Recently, HCP faculty members Laura HatfieldMichael Chernew, and Tom McGuire, with their collaborator Melissa Favreault at the Urban Institute, built a model that forecasts health insurance coverage and health care spending of older adults in the U.S. The researchers used the model to predict that near-poor older adults, who lack either the protections of Medicaid or the resources of higher-income individuals, will face out-of-pocket spending growth that renders them effectively underinsured, despite Medicare coverage. 

Their dynamic microsimulation model, based on the Urban Institute’s DYNASIM model extended to health care, allows the team to make detailed predictions that reflect both underlying health care spending growth pressures and behavioral responses of individuals.

They begin with a simulated population that mirrors the U.S. population of adults aged 65 and older. Each person in the simulated population has characteristics such as age, income, and disability such that the simulated population has the same distribution of age, income, disability, etc. as the actual 65-and-older population.

The simulation then updates the characteristics of each individual over time using a large collection of models that reproduce patterns found in real data. For example, simulated individuals enter long-term nursing homes according to a model that depends on age, disability, Medicaid eligibility, household composition, and more. By starting the simulation in a historical year, the researchers verify that the simulated population evolves like to the real population.

Then they run the simulation into future years. This creates a rich picture of the health status, health insurance coverage, and health care spending of the population. The researchers can dive deeply into the simulated data and answer detailed, policy-relevant results.

In a recent paper published in the journal Health Services Research and covered in Forbes, Hatfield and colleagues asked, “By 2035, what fraction of seniors with incomes in the second-lowest segment of the income distribution will have persistently high health care spending?” Using their microsimulation model, the researchers project that more than three-quarters of these near-poor seniors will spend at least 20% of their per-capita income on health care for at least five consecutive years.

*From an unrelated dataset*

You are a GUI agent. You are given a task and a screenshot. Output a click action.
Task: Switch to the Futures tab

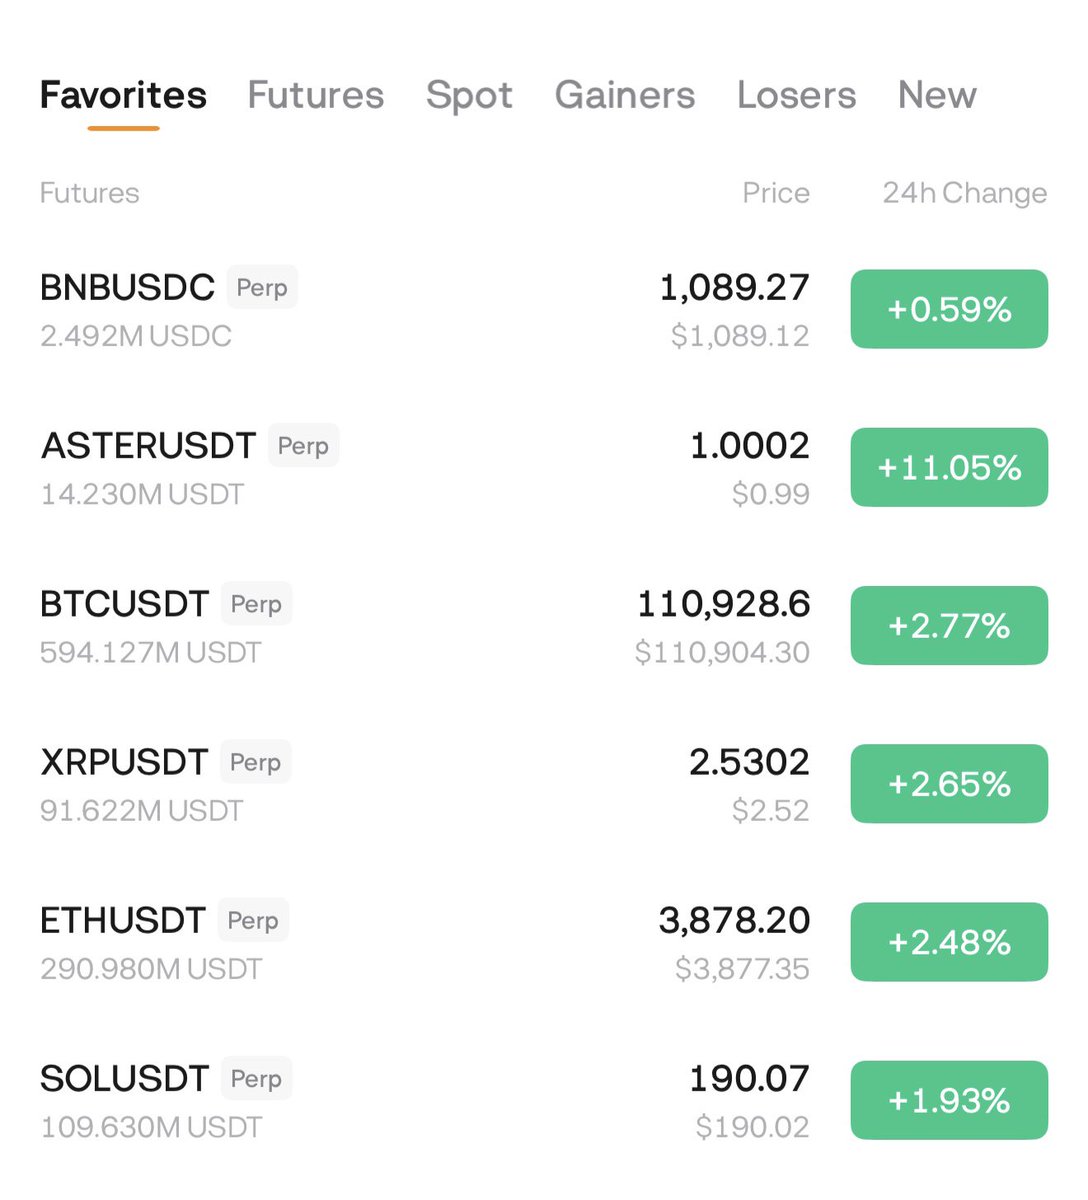(x=315, y=95)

Although Medicare provides basic coverage, beneficiaries still bear a substantial share of their medical expenses because Medicare coverage is incomplete. As Hatfield explained, “We project that half of lower-income seniors will spend at least 25% or their income on health care in 2035.”

This research suggests that such high out-of-pocket spending is unlikely to dampen demand enough to have substantial impacts on overall spending growth. “Reforms that rely on consumers to bear more out-of-pocket expenses and thus spend less on less health care seem unlikely to succeed if these patterns hold more broadly,” Hatfield said.